> Task requirements
Please give again, exactly and only, the stretch of lines from the one containing "Click the App" to the end of the entries below.

(Data records)
------------------------------
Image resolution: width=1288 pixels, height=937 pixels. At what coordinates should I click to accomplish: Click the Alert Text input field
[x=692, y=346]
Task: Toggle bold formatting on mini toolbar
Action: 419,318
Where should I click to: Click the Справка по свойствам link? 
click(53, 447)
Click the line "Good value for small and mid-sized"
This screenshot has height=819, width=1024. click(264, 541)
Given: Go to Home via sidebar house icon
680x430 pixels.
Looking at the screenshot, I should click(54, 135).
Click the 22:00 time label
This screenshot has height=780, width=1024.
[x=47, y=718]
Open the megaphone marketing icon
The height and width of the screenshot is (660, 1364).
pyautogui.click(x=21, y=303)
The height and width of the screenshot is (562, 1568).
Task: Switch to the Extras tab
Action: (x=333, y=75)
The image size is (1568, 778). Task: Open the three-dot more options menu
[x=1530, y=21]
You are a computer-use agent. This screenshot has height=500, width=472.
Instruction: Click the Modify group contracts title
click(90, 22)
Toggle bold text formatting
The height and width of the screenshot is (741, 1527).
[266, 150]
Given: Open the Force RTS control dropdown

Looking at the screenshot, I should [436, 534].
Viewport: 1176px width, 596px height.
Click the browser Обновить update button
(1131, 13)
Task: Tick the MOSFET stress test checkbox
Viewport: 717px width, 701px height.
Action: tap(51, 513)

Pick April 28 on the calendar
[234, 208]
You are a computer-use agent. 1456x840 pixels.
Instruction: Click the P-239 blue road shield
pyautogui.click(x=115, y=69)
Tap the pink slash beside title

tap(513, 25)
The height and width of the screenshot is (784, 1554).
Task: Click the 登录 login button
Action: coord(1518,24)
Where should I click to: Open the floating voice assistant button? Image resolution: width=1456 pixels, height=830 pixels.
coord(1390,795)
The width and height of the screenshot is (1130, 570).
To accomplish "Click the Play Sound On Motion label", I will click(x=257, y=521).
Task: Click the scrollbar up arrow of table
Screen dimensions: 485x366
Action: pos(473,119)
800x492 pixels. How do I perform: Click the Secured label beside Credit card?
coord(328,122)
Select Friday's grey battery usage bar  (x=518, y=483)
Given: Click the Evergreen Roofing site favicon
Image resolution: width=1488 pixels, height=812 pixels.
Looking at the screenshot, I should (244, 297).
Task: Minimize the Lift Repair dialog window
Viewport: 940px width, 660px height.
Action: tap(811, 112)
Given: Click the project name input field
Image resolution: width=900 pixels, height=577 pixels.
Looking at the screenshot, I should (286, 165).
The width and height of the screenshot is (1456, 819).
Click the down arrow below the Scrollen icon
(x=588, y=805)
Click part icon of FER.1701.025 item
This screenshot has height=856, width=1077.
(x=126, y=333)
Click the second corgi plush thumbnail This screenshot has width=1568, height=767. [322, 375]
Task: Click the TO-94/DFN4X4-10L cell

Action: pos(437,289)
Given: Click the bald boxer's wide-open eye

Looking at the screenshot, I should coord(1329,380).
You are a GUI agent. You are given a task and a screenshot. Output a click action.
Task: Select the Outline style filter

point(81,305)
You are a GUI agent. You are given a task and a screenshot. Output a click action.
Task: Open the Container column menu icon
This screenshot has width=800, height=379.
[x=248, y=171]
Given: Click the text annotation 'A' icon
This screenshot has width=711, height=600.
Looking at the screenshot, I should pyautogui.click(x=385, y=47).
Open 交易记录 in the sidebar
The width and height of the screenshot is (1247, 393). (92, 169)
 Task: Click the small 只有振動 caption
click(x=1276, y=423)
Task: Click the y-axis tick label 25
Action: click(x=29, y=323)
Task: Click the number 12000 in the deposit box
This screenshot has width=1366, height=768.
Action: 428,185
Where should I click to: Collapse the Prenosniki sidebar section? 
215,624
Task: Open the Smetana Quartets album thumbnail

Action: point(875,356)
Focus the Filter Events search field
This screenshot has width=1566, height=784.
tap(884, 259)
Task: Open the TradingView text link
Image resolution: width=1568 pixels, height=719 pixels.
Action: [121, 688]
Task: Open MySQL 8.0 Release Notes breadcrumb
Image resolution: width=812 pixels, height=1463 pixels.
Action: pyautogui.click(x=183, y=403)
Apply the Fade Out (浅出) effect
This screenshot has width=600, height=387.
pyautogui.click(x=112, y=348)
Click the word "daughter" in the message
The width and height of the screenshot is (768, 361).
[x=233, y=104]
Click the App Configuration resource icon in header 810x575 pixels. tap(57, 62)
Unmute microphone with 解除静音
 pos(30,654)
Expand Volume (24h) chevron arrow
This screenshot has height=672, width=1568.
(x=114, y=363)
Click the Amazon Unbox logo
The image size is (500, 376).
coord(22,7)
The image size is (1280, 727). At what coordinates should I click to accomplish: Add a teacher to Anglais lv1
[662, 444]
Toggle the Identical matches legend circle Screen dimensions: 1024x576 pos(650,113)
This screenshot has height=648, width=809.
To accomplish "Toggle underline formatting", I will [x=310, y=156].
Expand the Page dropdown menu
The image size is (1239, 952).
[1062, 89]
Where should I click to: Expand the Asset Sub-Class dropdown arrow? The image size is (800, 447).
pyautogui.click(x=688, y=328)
------------------------------
> Response below
Click the App Configuration resource icon in header 810x575 pixels. tap(57, 62)
Unmute microphone with 解除静音
 pos(30,654)
Expand Volume (24h) chevron arrow
This screenshot has height=672, width=1568.
(x=114, y=363)
Click the Amazon Unbox logo
The image size is (500, 376).
coord(22,7)
The image size is (1280, 727). At what coordinates should I click to accomplish: Add a teacher to Anglais lv1
[662, 444]
Toggle the Identical matches legend circle Screen dimensions: 1024x576 pos(650,113)
This screenshot has height=648, width=809.
To accomplish "Toggle underline formatting", I will [x=310, y=156].
Expand the Page dropdown menu
The image size is (1239, 952).
[1062, 89]
Where should I click to: Expand the Asset Sub-Class dropdown arrow? The image size is (800, 447).
pyautogui.click(x=688, y=328)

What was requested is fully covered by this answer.